Let’s see if there is a chance for Enbridge stock to be worth more than Tesla by 2026.
Tesla stock is under pressure
Shares of Tesla are down 58% from all-time highs as the electric vehicle (EV) manufacturer continues to wrestle with rising competition, a sluggish macro environment, and slower consumer spending. Tesla is among the largest EV manufacturers globally and it shipped 1.8 million cars in 2023, up from 1.3 million in 2022 and 936,000 in 2021. However, in the last few quarters, Tesla has lowered vehicle prices to boost demand, thereby impacting its profit margins and cash flow.

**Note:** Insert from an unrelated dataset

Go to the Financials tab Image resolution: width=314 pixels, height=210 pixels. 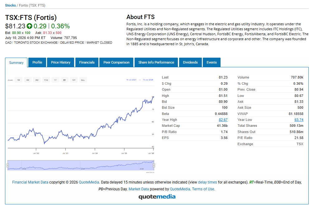pyautogui.click(x=87, y=62)
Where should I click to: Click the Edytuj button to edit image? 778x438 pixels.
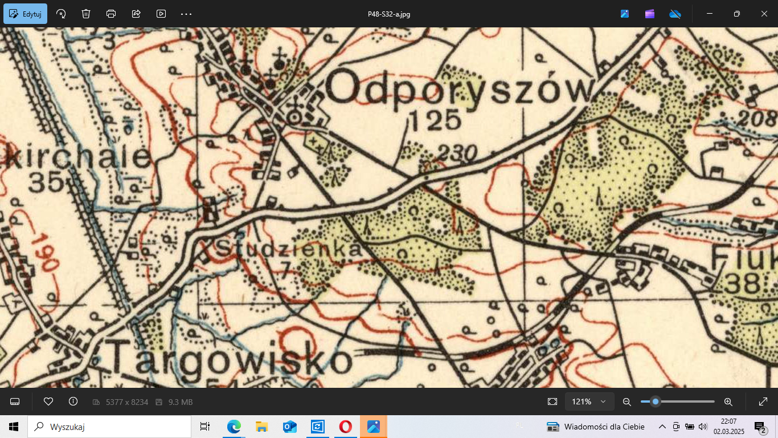click(x=26, y=14)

Lower prices have led to a slowing of top-line growth and an erosion of profit margins. While Tesla’s sales rose by 19% to US$97 billion in 2023, it decelerated to just 3% in the December quarter. Moreover, its gross margins narrowed to 18.2% in 2023 from 25.6% in 2022, while operating income declined by 35% year over year.
Analysts expect Tesla’s adjusted earnings per share to narrow from US$3.12 in 2023 to US$2.99 per share in 2024. So, the stock is priced at 60 times forward earnings, which is quite steep. Wall Street remains bullish on Tesla stock and expects shares to surge over 15% in the next 12 months.
Is Enbridge stock a good buy right now?
Armed with a wide economic moat, Enbridge is an energy infrastructure behemoth that transports commodities across North America. It charges a fee for companies that use its assets, resulting in stable cash flows across market cycles. Additionally, it owns a natural gas utility business and renewable energy assets, diversifying its revenue base.
Enbridge pays shareholders an annual dividend of $3.66 per share, translating to a forward yield of 7.6%. These payouts have risen by 10% annually in the last 29 years, showcasing the resiliency of the company’s cash flow.
Enbridge has an investment-grade balance sheet and a sustainable dividend payout ratio, which provides it with the flexibility to lower its balance sheet debt and target accretive acquisitions. Moreover, Enbridge continues to reinvest heavily in growth projects, driving future cash flows and dividends higher.
- We just revealed five stocks as “best buys” this month … join Stock Advisor Canada to find out if Enbridge made the list!
In the last 20 years, the pipeline and utility company has returned 11.2% annually to shareholders, outpacing the S&P 500 index and its utility and midstream peers. Priced at 16 times forward earnings, Enbridge stock is not too expensive, given its attractive dividend yield and a widening earnings base. The stock trades at a discount of 12% compared to consensus price targets.
The Foolish takeaway
Both Enbridge and Tesla are well-positioned to deliver market-beating returns to shareholders once market sentiment improves and interest rates move lower. However, it would be impossible for Enbridge to gain over 400% and be worth more than Tesla by 2026. The only way Enbridge can surpass Tesla in valuation is if shares of the EV giant slump 80% from current levels, which again is unlikely.